(DATA FOR THIS TASK):

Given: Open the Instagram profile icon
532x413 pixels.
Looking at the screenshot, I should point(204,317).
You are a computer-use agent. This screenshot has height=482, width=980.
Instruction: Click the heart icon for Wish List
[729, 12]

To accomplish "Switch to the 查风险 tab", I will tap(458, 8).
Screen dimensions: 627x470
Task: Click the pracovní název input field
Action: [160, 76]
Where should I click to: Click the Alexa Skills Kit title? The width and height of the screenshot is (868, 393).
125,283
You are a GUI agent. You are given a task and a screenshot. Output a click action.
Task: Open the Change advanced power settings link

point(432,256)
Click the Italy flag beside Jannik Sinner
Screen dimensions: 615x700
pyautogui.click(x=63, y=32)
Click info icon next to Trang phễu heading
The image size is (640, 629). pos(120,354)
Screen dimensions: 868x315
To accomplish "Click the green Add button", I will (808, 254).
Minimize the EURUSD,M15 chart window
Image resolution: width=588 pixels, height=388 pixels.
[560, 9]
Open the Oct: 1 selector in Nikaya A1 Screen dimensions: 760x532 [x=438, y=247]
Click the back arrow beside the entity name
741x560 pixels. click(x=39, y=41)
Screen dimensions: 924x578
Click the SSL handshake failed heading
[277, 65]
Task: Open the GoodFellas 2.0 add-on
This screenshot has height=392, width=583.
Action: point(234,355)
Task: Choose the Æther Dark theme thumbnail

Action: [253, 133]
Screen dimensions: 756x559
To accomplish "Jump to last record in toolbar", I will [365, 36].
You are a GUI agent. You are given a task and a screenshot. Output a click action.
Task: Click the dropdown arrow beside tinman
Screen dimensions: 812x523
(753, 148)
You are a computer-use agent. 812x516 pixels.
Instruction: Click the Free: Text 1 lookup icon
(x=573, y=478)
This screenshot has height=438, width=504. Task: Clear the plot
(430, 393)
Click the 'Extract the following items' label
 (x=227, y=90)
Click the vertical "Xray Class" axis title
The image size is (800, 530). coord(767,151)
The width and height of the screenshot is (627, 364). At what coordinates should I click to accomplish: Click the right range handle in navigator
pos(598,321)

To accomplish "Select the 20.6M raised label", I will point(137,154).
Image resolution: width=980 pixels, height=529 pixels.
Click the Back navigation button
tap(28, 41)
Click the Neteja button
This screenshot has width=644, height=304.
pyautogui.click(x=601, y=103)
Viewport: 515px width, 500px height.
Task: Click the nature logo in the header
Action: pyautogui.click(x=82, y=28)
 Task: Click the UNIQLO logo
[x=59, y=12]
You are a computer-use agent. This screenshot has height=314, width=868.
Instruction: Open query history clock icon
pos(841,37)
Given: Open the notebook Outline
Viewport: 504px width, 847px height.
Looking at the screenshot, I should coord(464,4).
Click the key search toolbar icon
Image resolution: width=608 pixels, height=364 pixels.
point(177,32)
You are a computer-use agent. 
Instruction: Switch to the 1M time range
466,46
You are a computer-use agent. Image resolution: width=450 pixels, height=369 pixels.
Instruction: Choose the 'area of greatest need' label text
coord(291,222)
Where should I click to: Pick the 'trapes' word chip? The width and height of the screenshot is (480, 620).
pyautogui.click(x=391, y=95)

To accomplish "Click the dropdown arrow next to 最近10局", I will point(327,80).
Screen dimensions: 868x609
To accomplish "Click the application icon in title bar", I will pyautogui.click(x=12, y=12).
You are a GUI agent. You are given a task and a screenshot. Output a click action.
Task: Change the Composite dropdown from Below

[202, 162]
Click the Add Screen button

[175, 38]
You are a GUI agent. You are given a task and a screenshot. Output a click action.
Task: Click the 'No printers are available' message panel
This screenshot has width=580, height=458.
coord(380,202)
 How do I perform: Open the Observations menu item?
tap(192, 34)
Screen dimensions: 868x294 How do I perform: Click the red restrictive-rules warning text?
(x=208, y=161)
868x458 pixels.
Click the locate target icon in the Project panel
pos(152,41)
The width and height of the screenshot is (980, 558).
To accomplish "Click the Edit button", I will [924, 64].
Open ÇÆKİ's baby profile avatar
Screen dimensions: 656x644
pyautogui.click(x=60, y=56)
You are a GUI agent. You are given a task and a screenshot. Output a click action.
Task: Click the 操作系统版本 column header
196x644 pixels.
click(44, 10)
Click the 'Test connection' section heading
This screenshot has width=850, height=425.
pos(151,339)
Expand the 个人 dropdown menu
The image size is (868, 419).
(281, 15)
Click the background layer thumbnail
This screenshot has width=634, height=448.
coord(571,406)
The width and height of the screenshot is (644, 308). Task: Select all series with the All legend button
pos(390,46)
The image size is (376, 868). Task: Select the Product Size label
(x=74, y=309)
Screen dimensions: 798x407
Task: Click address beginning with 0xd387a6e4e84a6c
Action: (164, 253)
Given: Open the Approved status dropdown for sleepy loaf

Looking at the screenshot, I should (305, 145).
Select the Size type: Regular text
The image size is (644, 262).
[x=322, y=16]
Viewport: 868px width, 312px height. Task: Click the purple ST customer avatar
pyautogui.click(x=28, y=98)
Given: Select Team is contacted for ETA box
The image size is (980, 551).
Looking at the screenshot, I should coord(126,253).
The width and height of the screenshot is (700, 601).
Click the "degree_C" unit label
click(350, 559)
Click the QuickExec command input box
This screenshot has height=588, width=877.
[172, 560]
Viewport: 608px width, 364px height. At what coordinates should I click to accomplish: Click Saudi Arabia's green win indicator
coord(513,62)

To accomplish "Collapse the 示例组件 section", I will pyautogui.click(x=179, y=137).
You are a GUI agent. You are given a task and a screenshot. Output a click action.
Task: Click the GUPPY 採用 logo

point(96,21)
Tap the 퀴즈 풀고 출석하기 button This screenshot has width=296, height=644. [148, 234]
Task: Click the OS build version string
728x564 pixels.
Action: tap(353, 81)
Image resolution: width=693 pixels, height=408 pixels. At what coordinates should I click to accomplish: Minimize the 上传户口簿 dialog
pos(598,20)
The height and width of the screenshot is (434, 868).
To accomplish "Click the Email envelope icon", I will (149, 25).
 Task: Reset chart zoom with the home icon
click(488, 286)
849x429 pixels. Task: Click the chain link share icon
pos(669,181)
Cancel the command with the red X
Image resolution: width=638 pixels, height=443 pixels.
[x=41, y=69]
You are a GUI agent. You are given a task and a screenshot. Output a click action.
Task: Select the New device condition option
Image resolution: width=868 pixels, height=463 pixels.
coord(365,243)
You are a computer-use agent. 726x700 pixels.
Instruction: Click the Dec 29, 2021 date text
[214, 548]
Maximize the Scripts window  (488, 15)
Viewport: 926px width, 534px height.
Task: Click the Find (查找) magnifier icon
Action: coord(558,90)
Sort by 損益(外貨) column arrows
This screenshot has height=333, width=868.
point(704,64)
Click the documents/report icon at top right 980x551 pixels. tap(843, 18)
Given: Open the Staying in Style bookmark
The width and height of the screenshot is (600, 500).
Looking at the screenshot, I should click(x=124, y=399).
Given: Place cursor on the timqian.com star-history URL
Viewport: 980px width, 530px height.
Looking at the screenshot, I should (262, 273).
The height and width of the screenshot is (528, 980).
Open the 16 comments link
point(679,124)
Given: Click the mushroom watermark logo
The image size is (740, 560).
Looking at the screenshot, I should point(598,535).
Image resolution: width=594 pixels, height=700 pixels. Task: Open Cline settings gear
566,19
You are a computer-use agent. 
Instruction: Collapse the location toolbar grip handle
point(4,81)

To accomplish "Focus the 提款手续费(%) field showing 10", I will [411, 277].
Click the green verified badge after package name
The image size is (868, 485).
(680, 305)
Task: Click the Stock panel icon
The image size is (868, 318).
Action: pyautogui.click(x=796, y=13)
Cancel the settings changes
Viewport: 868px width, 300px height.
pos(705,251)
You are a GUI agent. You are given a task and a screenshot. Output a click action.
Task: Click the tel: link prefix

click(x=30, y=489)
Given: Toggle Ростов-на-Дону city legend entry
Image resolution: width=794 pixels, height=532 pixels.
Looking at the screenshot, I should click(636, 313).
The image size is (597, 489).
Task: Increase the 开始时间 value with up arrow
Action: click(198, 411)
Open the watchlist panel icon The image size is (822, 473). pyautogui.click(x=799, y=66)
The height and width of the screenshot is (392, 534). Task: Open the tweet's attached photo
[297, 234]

(PROBLEM DESCRIPTION):
Only the number is needed. Say how many lines of the entries contain "computer".

(ANSWER):
7